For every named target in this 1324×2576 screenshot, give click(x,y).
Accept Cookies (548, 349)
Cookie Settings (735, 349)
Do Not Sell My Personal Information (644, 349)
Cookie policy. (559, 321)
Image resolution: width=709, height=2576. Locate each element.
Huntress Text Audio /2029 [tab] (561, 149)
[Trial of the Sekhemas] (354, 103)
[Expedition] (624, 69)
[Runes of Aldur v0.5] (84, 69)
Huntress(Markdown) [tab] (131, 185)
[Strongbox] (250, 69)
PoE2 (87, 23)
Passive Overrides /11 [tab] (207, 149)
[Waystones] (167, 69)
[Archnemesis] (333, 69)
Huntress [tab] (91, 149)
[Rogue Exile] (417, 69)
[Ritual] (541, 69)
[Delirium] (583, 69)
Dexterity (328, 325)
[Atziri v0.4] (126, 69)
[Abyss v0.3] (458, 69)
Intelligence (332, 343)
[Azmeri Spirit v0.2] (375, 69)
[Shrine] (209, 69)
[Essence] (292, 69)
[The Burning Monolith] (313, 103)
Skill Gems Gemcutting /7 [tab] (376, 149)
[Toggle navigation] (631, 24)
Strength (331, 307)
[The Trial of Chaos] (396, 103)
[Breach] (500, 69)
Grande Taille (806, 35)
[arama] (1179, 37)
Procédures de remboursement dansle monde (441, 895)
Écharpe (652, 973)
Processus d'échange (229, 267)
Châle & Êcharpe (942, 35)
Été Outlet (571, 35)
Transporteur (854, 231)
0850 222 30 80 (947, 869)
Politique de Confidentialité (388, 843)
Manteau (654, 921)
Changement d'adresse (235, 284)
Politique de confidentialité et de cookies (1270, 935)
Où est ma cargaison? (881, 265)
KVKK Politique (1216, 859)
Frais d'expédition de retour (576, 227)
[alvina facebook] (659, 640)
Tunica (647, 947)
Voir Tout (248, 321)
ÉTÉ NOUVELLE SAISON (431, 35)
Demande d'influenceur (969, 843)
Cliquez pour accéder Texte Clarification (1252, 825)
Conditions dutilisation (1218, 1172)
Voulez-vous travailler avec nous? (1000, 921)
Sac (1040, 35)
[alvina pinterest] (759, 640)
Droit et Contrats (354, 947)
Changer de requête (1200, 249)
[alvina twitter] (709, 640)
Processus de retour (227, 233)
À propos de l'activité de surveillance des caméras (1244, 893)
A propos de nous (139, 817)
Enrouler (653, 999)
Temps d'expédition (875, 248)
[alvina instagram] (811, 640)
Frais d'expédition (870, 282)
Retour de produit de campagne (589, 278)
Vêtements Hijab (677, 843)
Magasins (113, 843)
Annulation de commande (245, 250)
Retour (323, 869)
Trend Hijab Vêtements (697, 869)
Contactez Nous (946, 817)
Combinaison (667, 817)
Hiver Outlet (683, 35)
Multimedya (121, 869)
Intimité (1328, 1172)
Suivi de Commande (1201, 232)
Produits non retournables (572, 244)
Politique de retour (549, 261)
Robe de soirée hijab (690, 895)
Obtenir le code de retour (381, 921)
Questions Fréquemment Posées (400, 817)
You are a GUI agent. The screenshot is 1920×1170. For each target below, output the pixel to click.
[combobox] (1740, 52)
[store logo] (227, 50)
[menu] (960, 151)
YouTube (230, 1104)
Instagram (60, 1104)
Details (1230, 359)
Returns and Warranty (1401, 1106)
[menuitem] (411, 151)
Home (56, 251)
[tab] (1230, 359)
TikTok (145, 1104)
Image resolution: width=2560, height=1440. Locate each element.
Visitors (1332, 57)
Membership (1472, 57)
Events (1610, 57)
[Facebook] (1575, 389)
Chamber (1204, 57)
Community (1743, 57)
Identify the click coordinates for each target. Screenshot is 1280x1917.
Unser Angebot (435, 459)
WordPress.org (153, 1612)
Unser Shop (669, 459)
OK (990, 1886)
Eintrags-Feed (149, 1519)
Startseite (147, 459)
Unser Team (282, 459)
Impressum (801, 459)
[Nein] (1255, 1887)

**Task instructions:** Looking back over the data above, restate word for word the lines that begin at the line with "Annulation de commande (245, 250)" and end at the line with "TikTok (145, 1104)", inclusive.

**Solution to this exercise:**
Annulation de commande (245, 250)
Retour (323, 869)
Trend Hijab Vêtements (697, 869)
Contactez Nous (946, 817)
Combinaison (667, 817)
Hiver Outlet (683, 35)
Multimedya (121, 869)
Intimité (1328, 1172)
Suivi de Commande (1201, 232)
Produits non retournables (572, 244)
Politique de retour (549, 261)
Robe de soirée hijab (690, 895)
Obtenir le code de retour (381, 921)
Questions Fréquemment Posées (400, 817)
You are a GUI agent. The screenshot is 1920×1170. For each target below, output the pixel to click.
[combobox] (1740, 52)
[store logo] (227, 50)
[menu] (960, 151)
YouTube (230, 1104)
Instagram (60, 1104)
Details (1230, 359)
Returns and Warranty (1401, 1106)
[menuitem] (411, 151)
Home (56, 251)
[tab] (1230, 359)
TikTok (145, 1104)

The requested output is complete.